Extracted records
☆ ☆ ☆

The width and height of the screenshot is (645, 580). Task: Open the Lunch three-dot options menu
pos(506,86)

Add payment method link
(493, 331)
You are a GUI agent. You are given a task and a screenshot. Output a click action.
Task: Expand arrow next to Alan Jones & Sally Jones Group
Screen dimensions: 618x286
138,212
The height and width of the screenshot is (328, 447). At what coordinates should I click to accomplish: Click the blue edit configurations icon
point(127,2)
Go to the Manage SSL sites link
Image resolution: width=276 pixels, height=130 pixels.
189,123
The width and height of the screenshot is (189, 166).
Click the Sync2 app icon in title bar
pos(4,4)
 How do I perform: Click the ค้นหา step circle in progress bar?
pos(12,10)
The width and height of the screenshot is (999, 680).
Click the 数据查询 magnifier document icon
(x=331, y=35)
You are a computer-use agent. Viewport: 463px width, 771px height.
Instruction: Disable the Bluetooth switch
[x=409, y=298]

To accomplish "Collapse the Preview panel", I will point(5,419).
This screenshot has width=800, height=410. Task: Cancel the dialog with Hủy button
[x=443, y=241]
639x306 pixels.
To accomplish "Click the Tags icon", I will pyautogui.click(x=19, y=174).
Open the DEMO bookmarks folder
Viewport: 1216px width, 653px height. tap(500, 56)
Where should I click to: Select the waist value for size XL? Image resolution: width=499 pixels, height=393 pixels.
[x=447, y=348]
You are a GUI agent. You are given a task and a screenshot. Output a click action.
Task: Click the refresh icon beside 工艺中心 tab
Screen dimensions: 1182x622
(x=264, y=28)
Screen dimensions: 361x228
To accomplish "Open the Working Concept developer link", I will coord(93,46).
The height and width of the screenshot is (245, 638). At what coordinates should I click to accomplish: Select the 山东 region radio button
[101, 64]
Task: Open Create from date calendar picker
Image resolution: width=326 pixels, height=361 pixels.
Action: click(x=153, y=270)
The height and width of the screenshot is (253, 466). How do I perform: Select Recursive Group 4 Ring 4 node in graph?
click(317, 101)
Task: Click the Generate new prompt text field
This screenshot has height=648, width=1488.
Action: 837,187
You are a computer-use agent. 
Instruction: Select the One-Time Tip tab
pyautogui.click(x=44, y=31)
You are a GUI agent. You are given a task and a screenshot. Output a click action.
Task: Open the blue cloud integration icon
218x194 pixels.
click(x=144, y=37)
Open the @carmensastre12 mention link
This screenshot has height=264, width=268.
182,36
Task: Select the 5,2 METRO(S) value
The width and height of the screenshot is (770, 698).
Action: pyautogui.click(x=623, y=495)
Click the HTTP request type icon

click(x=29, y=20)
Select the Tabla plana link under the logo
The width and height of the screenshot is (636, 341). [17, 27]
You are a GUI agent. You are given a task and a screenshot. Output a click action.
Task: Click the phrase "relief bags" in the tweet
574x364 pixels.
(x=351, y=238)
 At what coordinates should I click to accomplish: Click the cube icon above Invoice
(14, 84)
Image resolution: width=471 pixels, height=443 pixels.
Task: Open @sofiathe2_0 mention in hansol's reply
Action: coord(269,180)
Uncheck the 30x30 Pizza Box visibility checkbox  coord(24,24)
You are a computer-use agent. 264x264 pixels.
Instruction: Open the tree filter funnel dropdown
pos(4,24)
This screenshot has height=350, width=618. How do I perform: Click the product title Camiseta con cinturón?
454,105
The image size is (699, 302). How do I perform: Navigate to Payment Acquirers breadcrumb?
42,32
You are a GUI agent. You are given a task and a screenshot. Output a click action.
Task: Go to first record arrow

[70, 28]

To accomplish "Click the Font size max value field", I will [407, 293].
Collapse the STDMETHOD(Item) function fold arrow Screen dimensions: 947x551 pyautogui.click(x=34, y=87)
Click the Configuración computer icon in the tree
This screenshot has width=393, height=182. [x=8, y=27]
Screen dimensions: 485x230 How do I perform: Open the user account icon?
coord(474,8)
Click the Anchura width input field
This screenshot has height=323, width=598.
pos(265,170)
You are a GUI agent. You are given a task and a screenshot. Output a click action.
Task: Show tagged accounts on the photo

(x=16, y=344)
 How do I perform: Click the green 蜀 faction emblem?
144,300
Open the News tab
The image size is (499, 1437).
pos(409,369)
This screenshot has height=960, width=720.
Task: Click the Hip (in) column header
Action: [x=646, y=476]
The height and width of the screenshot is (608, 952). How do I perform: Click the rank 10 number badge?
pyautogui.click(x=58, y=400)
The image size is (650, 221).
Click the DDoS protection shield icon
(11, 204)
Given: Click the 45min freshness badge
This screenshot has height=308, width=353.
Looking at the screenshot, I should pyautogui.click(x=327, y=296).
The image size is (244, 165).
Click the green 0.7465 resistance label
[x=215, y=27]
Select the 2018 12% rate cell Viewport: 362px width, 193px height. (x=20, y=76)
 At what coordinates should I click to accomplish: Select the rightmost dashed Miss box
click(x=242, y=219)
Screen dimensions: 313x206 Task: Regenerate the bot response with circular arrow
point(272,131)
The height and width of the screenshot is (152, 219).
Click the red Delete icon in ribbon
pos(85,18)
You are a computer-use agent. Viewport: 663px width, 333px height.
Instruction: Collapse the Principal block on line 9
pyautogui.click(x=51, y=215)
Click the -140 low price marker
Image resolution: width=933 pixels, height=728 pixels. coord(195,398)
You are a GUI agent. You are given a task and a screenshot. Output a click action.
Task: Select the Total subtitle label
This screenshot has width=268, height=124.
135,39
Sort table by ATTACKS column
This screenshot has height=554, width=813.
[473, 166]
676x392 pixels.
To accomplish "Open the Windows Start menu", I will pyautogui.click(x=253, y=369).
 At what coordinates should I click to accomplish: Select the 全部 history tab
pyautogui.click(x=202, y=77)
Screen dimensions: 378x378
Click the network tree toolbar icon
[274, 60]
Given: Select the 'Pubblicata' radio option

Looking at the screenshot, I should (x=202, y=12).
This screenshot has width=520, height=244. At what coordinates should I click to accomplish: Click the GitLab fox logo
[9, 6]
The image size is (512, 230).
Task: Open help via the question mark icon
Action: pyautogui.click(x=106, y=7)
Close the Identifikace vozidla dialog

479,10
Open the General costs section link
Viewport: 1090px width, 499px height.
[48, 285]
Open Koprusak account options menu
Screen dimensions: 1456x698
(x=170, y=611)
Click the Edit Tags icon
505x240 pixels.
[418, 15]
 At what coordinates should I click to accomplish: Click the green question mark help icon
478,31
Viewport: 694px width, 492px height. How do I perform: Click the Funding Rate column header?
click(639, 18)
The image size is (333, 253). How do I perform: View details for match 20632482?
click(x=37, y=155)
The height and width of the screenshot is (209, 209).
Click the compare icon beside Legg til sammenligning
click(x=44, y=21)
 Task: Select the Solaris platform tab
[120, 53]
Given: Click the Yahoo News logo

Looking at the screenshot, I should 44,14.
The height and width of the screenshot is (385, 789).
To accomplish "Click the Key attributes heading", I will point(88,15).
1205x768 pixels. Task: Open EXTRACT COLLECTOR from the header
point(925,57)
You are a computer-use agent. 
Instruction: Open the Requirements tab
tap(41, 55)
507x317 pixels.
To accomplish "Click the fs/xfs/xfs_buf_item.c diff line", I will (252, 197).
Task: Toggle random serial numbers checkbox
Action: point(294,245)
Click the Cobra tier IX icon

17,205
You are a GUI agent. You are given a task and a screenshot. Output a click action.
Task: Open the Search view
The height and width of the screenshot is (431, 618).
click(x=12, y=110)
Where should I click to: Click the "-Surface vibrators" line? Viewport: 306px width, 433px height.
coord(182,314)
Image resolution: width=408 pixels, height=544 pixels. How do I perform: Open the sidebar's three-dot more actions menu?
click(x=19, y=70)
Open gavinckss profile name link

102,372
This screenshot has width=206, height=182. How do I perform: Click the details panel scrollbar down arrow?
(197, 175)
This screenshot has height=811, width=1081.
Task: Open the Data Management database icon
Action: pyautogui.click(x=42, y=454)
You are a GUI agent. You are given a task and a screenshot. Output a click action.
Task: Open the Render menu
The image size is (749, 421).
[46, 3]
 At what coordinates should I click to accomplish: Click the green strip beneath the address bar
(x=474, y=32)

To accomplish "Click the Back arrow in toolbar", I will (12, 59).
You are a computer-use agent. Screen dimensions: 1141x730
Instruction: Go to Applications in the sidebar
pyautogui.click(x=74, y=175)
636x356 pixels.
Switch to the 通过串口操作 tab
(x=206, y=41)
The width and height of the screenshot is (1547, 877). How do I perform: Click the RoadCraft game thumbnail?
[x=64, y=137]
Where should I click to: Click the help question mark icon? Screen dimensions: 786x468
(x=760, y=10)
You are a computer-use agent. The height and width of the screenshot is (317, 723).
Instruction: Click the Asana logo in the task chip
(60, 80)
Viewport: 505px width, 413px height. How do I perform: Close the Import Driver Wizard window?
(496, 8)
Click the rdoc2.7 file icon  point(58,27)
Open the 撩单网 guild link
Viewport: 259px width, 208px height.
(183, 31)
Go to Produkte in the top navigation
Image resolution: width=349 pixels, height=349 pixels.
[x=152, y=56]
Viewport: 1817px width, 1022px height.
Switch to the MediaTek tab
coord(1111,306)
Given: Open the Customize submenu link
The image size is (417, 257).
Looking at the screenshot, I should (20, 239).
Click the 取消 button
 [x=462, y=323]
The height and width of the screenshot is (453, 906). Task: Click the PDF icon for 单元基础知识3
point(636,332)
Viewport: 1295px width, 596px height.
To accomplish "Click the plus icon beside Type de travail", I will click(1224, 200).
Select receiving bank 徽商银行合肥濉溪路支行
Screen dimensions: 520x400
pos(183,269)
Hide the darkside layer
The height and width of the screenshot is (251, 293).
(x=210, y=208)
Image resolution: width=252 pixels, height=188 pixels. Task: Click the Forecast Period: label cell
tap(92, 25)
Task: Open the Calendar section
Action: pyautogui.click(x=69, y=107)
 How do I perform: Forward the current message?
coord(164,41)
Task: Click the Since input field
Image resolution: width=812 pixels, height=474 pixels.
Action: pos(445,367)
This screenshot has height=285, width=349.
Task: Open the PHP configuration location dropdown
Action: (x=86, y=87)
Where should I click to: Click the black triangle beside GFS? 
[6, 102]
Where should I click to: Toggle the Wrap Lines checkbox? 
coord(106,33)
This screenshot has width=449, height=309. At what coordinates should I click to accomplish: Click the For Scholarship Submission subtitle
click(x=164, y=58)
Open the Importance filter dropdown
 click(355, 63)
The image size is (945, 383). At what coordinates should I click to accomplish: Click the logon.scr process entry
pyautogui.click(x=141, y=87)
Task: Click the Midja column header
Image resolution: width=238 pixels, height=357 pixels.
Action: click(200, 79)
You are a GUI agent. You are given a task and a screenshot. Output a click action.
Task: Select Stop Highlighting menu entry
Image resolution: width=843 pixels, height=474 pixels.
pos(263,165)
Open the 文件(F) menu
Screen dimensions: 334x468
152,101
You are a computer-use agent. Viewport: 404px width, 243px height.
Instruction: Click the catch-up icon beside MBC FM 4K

☆ ☆ ☆

Task requirements: Return, with no change at all, every line in the entries above from the line containing "This screenshot has width=800, height=410." through the line containing "Task: Click the Generate".

Problem solution:
This screenshot has width=800, height=410. Task: Cancel the dialog with Hủy button
[x=443, y=241]
639x306 pixels.
To accomplish "Click the Tags icon", I will pyautogui.click(x=19, y=174).
Open the DEMO bookmarks folder
Viewport: 1216px width, 653px height. tap(500, 56)
Where should I click to: Select the waist value for size XL? Image resolution: width=499 pixels, height=393 pixels.
[x=447, y=348]
You are a GUI agent. You are given a task and a screenshot. Output a click action.
Task: Click the refresh icon beside 工艺中心 tab
Screen dimensions: 1182x622
(x=264, y=28)
Screen dimensions: 361x228
To accomplish "Open the Working Concept developer link", I will coord(93,46).
The height and width of the screenshot is (245, 638). At what coordinates should I click to accomplish: Select the 山东 region radio button
[101, 64]
Task: Open Create from date calendar picker
Image resolution: width=326 pixels, height=361 pixels.
Action: click(x=153, y=270)
The height and width of the screenshot is (253, 466). How do I perform: Select Recursive Group 4 Ring 4 node in graph?
click(317, 101)
Task: Click the Generate new prompt text field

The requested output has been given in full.